January 11, 2023
The College of Physicians of Philadelphia offered a "long overdue" apology Wednesday to the inmates of the Holmesburg Prison experiments, who were subjected to dangerous medical tests without informed consent.
Between 1951 and 1974, Penn dermatology professor Dr. Albert Kligman conducted tests of more than 250 chemical compounds on the mostly Black inmates of Holmesburg Prison in Northeast Philadelphia, viewing the men as cheap, low-liability test subjects — or "acres of skin," as he infamously put it. Though the prisoners were paid stipends, they were misled about the risk involved, and some developed long-term illnesses later in life.
Holmesburg Prison closed in 1995, but Kligman enjoyed a distinguished reputation in the medical field until his death in 2010, regarded as a pioneer for the invention of the acne treatment Retin-A. The College of Physicians of Philadelphia presented him with an achievement award in 2003.

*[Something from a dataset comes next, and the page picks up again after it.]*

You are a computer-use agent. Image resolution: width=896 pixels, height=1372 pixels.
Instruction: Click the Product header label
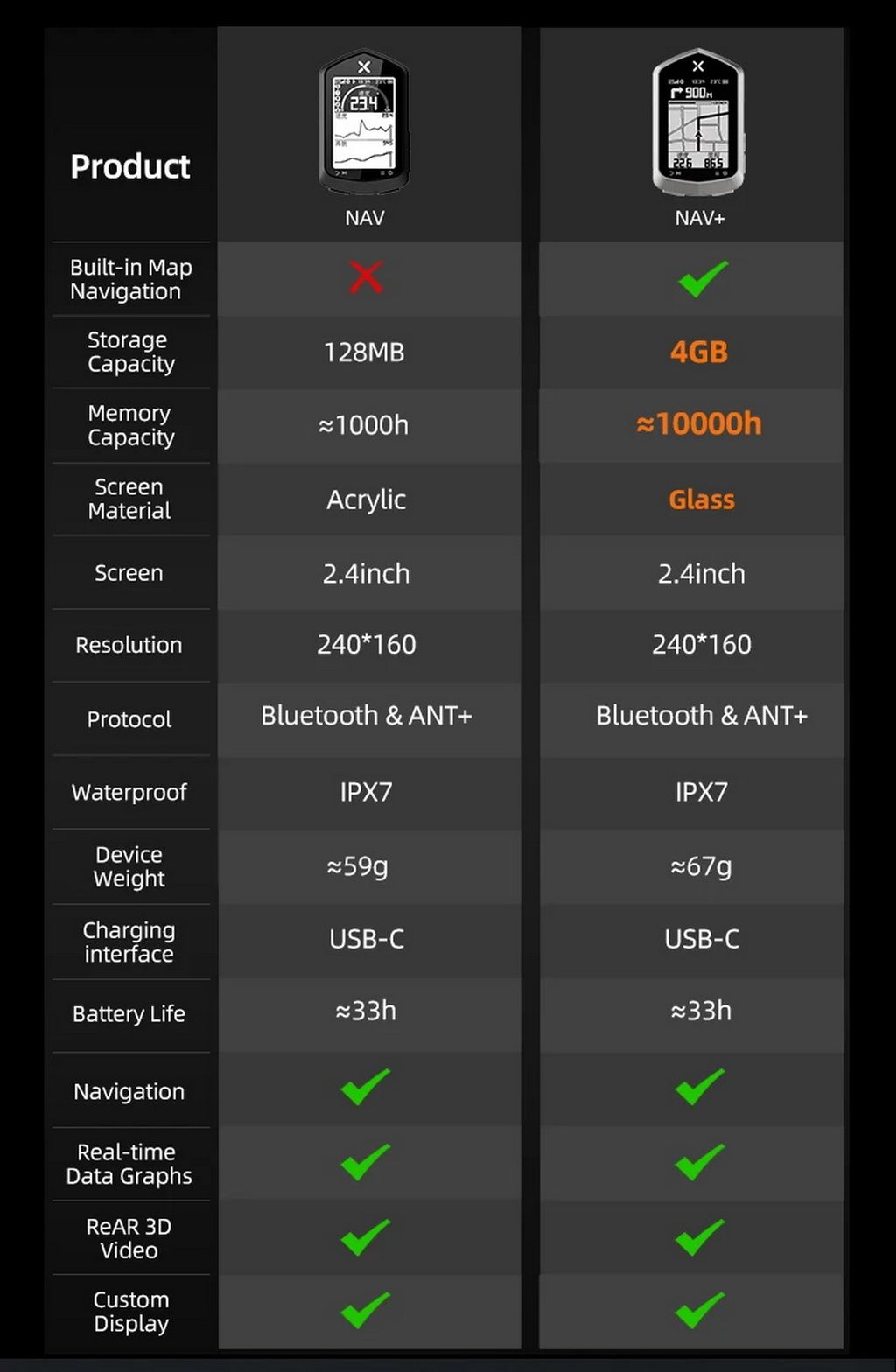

Now, the group is extending "its deepest sympathies for those who suffered, including their families," and an apology for its "silence" over this ugly piece of Philadelphia history. Its public statement, released by the board of trustees, continues:
"Though this apology is long overdue, it is no less heartfelt for the delay. As former President Bill Clinton said in his apology for the U.S. government's role in the infamous Tuskegee experiments, the College recognizes that "[w]e can end the silence. We can stop turning our heads away. We can look you in the eye and finally say (we are) sorry ... and (we are) sorry that this apology has been so long in coming."

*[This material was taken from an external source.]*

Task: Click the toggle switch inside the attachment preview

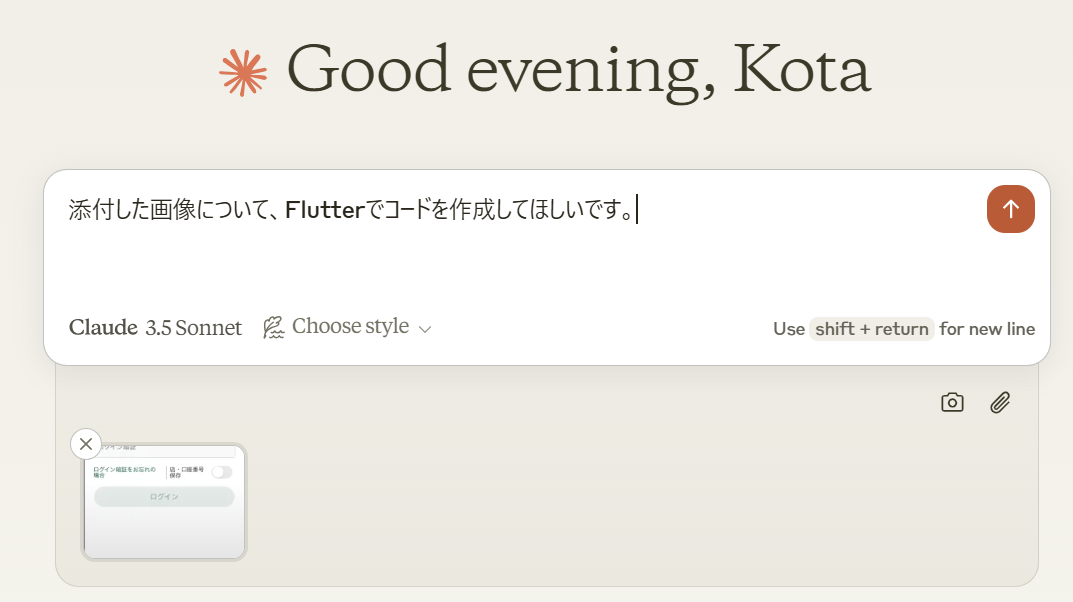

We also can commit the College to the work that our members do best; that is, to the task of healing. The College pledges to work with the Philadelphia Inmate Justice Coalition for the purpose of leading a broader public discussion about these issues to raise public awareness about the Holmesburg Experiments to ensure that no such practices recur in the future.
Finally, the College offers its sincere thanks to the Coalition members who are participating in our meetings. They have shed light on a troubling but important piece of the College's past, and we are all better for it."
The College also announced it had rescinded Kligman's award.
Kligman's experiments involved a variety of substances, ranging from topical creams designed to treat ringworm to injections of radioactive isotopes. Perhaps most infamously, the doctor exposed roughly 70 prisoners to dioxin, a well-known carcinogen used in Agent Orange and various herbicides, in the mid-1960s as part of a Dow Chemical-funded study, blowing past his donor's recommended limits to deliver exceptionally high doses. According to Philadelphia author Allen M. Hornblum's definitive account of the experiments, 'Acres of Skin: Human Experiments at Holmesburg Prison,' the "Dow scientists were 'quite startled' when they saw that Kligman had dramatically altered the protocol by increasing the dosage 468 times."
Kligman's recklessness led Dow to sever their relationship, Hornblum writes, but the dioxin tests did not become public knowledge until the early 1980s, when the EPA conducted a public search for the 70 inmates. (The EPA could not obtain records from any group involved; inmates told Hornblum that the architects had "decided to deep-six the evidence.") Letters poured into the EPA describing alarming health problems like inexplicable foaming at the mouth, chronic nervous conditions and diminishing eyesight that required stronger glasses prescriptions "about every year for the past 11 to 12 years."
Nearly 300 former prisoners sued Kligman and Dow over the dioxin trials in 2000, but a judge ruled the statute of limitations had expired. Earlier in 1984, one former test subject received a $40,000 settlement from the city of Philadelphia.
The city also offered an apology for its role in the tests last fall, categorizing the Holmesburg Prison experiments as "inhumane and horrific abuse." Penn eliminated an annual lectureship named for Kligman in 2021, while renaming several funds and a professorship bearing his name.